Deux duettistes viennent de quitter la scène : Sarkozy et Hollande. Ils furent également des acteurs contrastés. Le premier, en muscles, agité, toujours en mouvement, se voulant volontaire et décidé. Le second : rond, mou, indécis et pleurnichard par obligation.
Cependant, contrairement à Laurel et Hardy, ensemble ils n’étaient pas drôles, mais séparés ils pouvaient l’être.
Ils étaient nos cibles préférées, et nous les avons usés jusqu’à la corde et la corde a fini par rompre.
Il va falloir se concentrer sur d’autres cibles.

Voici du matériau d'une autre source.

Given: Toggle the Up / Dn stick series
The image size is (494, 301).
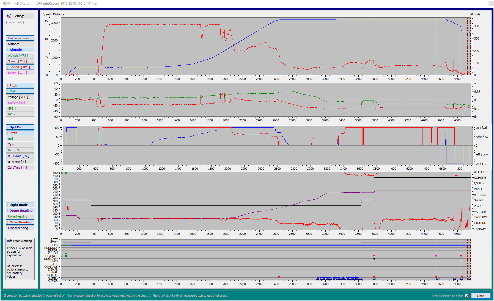Looking at the screenshot, I should 20,127.
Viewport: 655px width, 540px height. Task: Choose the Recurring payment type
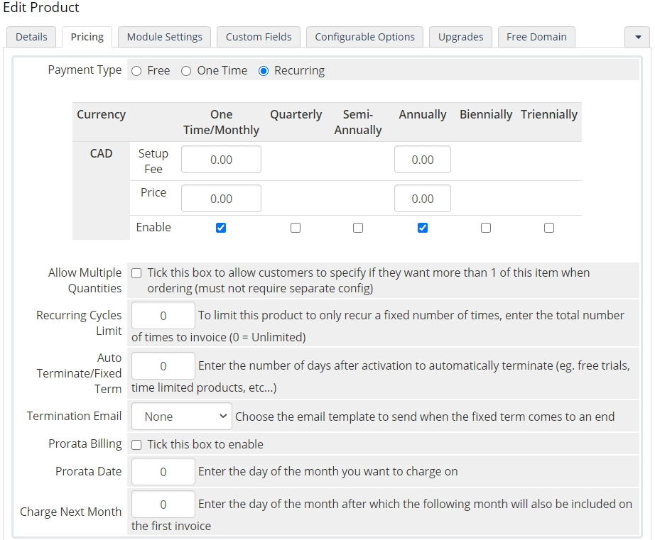click(264, 71)
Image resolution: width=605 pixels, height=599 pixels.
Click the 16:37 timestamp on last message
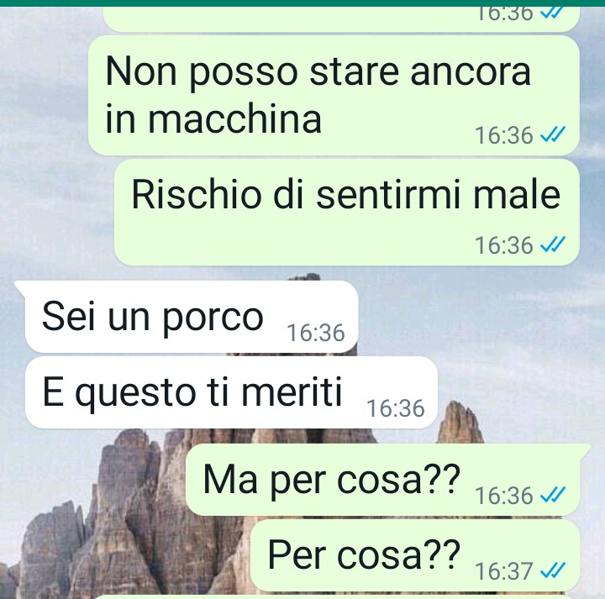[x=503, y=570]
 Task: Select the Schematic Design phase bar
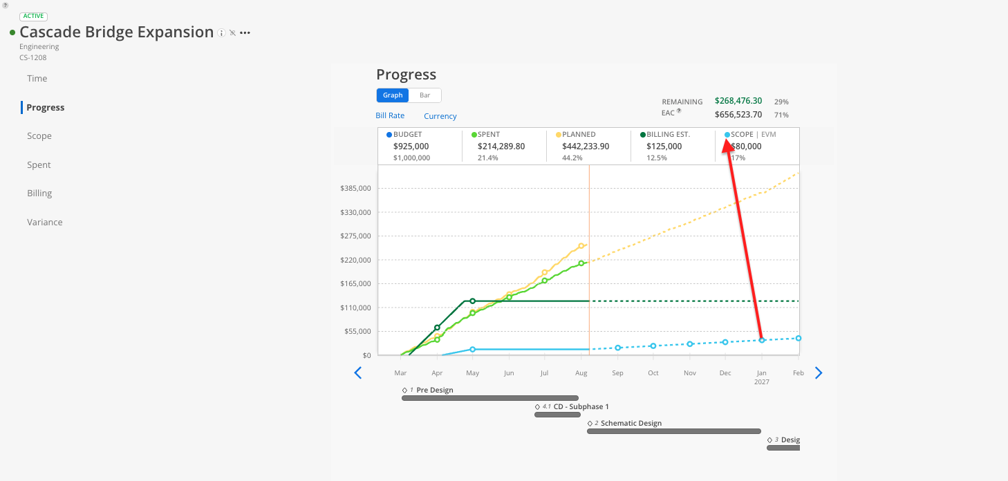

Juppé s’est éclipsé dans les coulisses, son répertoire n’ayant pas convaincu les spectateurs. Coppé est tombé dans la fosse d’orchestre sous les sifflets, en glissant sur un pain au chocolat.
Nous attendons les ridicules de Fillon dont la sobriété du jeu est pour l’instant agaçante.
Valls dans le rôle d’un matador peut réserver des surprises face au troupeau dispersé de l’étable de gauche.
Quant à Mélenchon, nous connaissons déjà tout son répertoire, et ses rodomontades ne font plus rire personne, mais il a un public un peu demeuré qui le prend encore au sérieux.
Comme cibles, Sarkozy et Hollande étaient si commodes. A ce titre, nous les regretterons.